**Work to be completed**.
Look through the material below. Return exactly the lines from the one with "Contact Us (20, 2366)" through the one with "[email protected] (34, 642)", both included.

**Records provided**.

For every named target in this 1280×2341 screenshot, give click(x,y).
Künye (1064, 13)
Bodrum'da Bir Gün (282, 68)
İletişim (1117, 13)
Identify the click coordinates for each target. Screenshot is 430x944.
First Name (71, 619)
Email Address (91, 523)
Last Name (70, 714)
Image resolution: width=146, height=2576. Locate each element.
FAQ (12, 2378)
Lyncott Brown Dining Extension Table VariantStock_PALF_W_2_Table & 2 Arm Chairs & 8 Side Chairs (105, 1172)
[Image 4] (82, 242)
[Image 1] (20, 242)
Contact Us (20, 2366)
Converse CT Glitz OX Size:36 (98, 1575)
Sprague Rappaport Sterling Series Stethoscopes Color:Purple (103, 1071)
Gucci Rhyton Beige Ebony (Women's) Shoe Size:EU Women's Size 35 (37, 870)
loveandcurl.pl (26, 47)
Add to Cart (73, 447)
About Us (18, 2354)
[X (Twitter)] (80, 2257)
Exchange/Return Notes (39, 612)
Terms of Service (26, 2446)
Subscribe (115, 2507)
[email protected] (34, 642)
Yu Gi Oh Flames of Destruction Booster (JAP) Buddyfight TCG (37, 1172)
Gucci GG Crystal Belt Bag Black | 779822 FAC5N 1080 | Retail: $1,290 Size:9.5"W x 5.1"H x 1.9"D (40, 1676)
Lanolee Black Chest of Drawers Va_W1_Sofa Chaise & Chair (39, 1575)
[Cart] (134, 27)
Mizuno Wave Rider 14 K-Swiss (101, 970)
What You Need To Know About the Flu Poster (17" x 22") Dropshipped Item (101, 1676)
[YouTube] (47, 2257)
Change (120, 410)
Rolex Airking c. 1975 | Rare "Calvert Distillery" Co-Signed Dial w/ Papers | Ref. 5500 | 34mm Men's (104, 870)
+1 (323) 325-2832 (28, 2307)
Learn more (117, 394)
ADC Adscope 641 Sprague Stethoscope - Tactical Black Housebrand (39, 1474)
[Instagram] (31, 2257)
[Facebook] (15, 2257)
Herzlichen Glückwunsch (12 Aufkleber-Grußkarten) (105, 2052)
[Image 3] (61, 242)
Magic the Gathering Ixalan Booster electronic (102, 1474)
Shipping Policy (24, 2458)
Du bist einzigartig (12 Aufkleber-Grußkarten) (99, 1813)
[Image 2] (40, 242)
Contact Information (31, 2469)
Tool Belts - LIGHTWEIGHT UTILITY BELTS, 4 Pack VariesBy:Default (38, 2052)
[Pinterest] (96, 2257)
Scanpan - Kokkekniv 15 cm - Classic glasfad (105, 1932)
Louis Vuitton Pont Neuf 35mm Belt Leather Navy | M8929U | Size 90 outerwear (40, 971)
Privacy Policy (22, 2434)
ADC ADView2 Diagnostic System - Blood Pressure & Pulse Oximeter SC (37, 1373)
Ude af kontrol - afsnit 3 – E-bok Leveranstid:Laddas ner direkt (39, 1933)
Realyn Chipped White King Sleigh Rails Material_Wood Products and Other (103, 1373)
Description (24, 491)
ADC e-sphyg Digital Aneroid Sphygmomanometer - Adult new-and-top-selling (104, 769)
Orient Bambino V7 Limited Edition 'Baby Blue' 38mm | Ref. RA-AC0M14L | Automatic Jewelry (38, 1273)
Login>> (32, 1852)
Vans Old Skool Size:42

**Solution for this task**.
Contact Us (20, 2366)
Converse CT Glitz OX Size:36 (98, 1575)
Sprague Rappaport Sterling Series Stethoscopes Color:Purple (103, 1071)
Gucci Rhyton Beige Ebony (Women's) Shoe Size:EU Women's Size 35 (37, 870)
loveandcurl.pl (26, 47)
Add to Cart (73, 447)
About Us (18, 2354)
[X (Twitter)] (80, 2257)
Exchange/Return Notes (39, 612)
Terms of Service (26, 2446)
Subscribe (115, 2507)
[email protected] (34, 642)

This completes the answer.